> _Work instruction_:
Nothing but the lines below from the one holding "Vazby a věnce (38, 785)" up to and including the one holding "Joomla! 1.0.14 RC1 Released (52, 1904)" should be copied, exactly and without pictures.

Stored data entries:
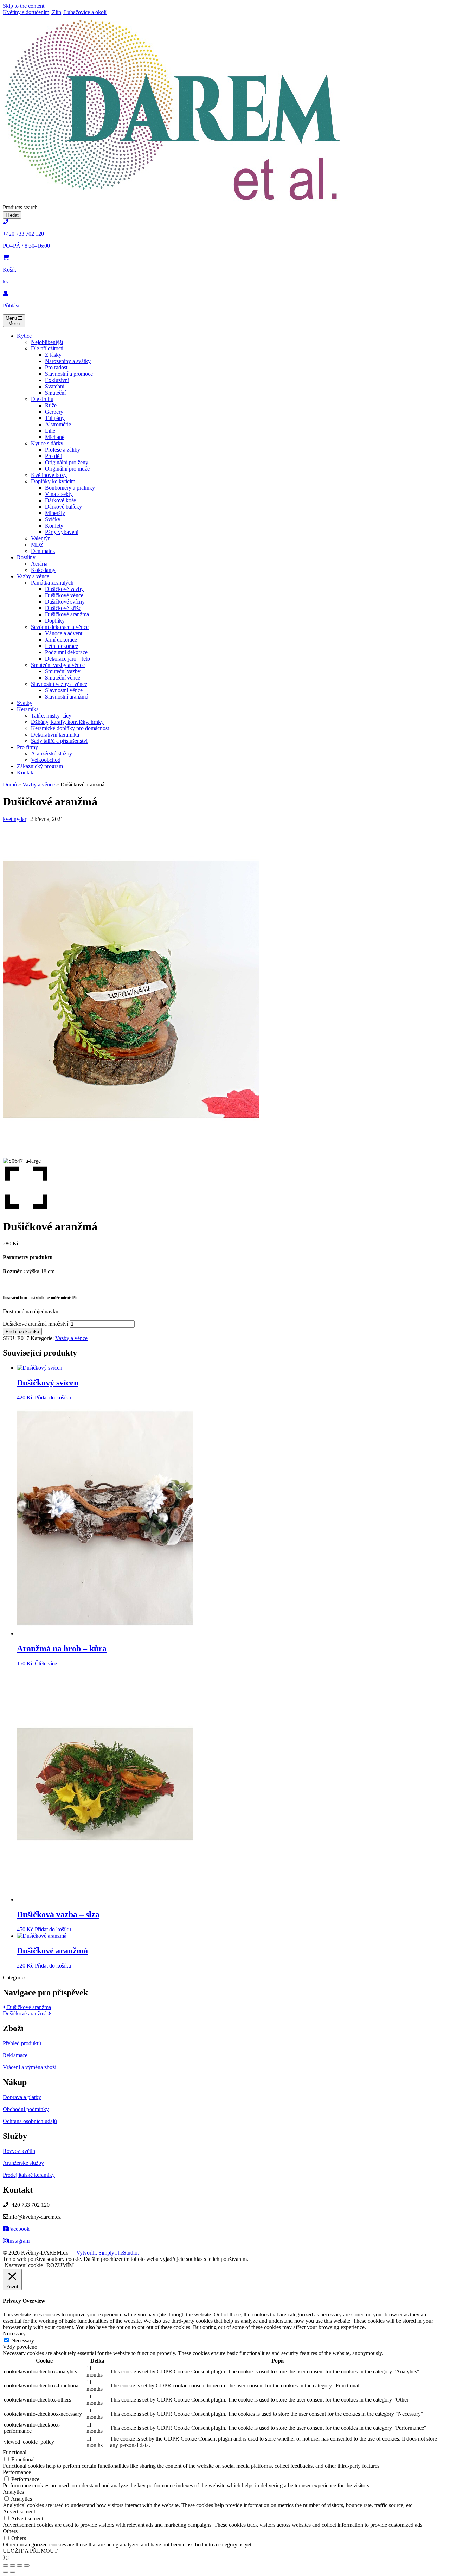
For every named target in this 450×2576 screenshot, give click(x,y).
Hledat (12, 215)
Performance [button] (17, 2472)
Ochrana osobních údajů (30, 2121)
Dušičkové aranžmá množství (35, 1324)
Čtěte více (46, 1663)
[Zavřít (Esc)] (27, 2565)
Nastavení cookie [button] (24, 2265)
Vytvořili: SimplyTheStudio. (107, 2253)
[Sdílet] (19, 2565)
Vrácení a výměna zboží (29, 2067)
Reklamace (15, 2055)
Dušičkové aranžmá (28, 2007)
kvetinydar (14, 819)
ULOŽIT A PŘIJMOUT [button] (30, 2551)
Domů (10, 785)
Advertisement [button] (19, 2511)
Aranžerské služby (23, 2163)
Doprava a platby (22, 2097)
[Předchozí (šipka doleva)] (5, 2572)
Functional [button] (14, 2452)
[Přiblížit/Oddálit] (5, 2565)
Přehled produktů (22, 2043)
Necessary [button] (14, 2333)
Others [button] (10, 2531)
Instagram (19, 2241)
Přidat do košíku (22, 1331)
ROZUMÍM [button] (60, 2265)
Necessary (22, 2341)
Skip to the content (23, 6)
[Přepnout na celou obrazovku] (12, 2565)
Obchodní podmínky (26, 2109)
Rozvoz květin (19, 2151)
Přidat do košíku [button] (53, 1398)
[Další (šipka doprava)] (12, 2572)
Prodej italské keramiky (29, 2175)
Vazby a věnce (38, 785)
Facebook (19, 2229)
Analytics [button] (13, 2492)
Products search (21, 207)
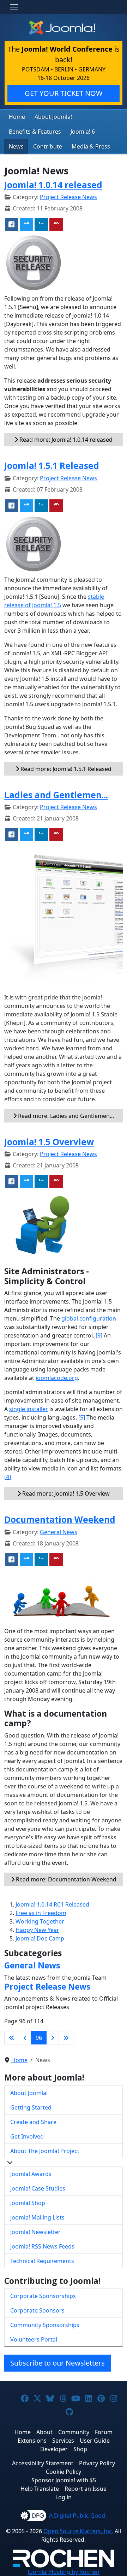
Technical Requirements (42, 2261)
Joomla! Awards (31, 2174)
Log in (63, 2497)
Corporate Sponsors (37, 2310)
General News (58, 1532)
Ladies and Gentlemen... (56, 795)
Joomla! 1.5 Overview (49, 1142)
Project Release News (68, 197)
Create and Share (33, 2122)
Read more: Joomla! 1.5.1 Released (65, 769)
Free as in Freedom (41, 1913)
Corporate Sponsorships (43, 2296)
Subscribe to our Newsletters (57, 2363)
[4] (7, 1477)
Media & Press (91, 146)
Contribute (47, 146)
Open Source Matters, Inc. (78, 2531)
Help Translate (39, 2489)
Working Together (40, 1921)
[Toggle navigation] (14, 7)
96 (39, 2038)
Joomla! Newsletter (35, 2232)
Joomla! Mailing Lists (37, 2217)
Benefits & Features (35, 131)
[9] (99, 1335)
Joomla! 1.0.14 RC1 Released (52, 1904)
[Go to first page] (11, 2037)
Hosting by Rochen (63, 2572)
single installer (28, 1409)
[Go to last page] (66, 2037)
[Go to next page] (52, 2037)
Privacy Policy (97, 2463)
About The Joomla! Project (44, 2151)
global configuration (88, 1318)
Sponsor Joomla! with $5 (63, 2480)
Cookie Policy (63, 2472)
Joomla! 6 (83, 131)
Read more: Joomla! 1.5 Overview (65, 1493)
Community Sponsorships (44, 2325)
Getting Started (31, 2107)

> _Answer space_:
Vazby a věnce (38, 785)
Facebook (19, 2229)
Analytics [button] (13, 2492)
Products search (21, 207)
Technical Requirements (42, 2261)
Joomla! Awards (31, 2174)
Log in (63, 2497)
Corporate Sponsors (37, 2310)
General News (58, 1532)
Ladies and Gentlemen... (56, 795)
Joomla! 1.5 Overview (49, 1142)
Project Release News (68, 197)
Create and Share (33, 2122)
Read more: Joomla! 1.5.1 Released (65, 769)
Free as in Freedom (41, 1913)
Corporate Sponsorships (43, 2296)
Subscribe to our Newsletters (57, 2363)
[4] (7, 1477)
Media & Press (91, 146)
Contribute (47, 146)
Open Source Matters, Inc. (78, 2531)
Help Translate (39, 2489)
Working Together (40, 1921)
[Toggle navigation] (14, 7)
96 (39, 2038)
Joomla! Newsletter (35, 2232)
Joomla! Mailing Lists (37, 2217)
Benefits & Features (35, 131)
[9] (99, 1335)
Joomla! 1.0.14 RC1 Released (52, 1904)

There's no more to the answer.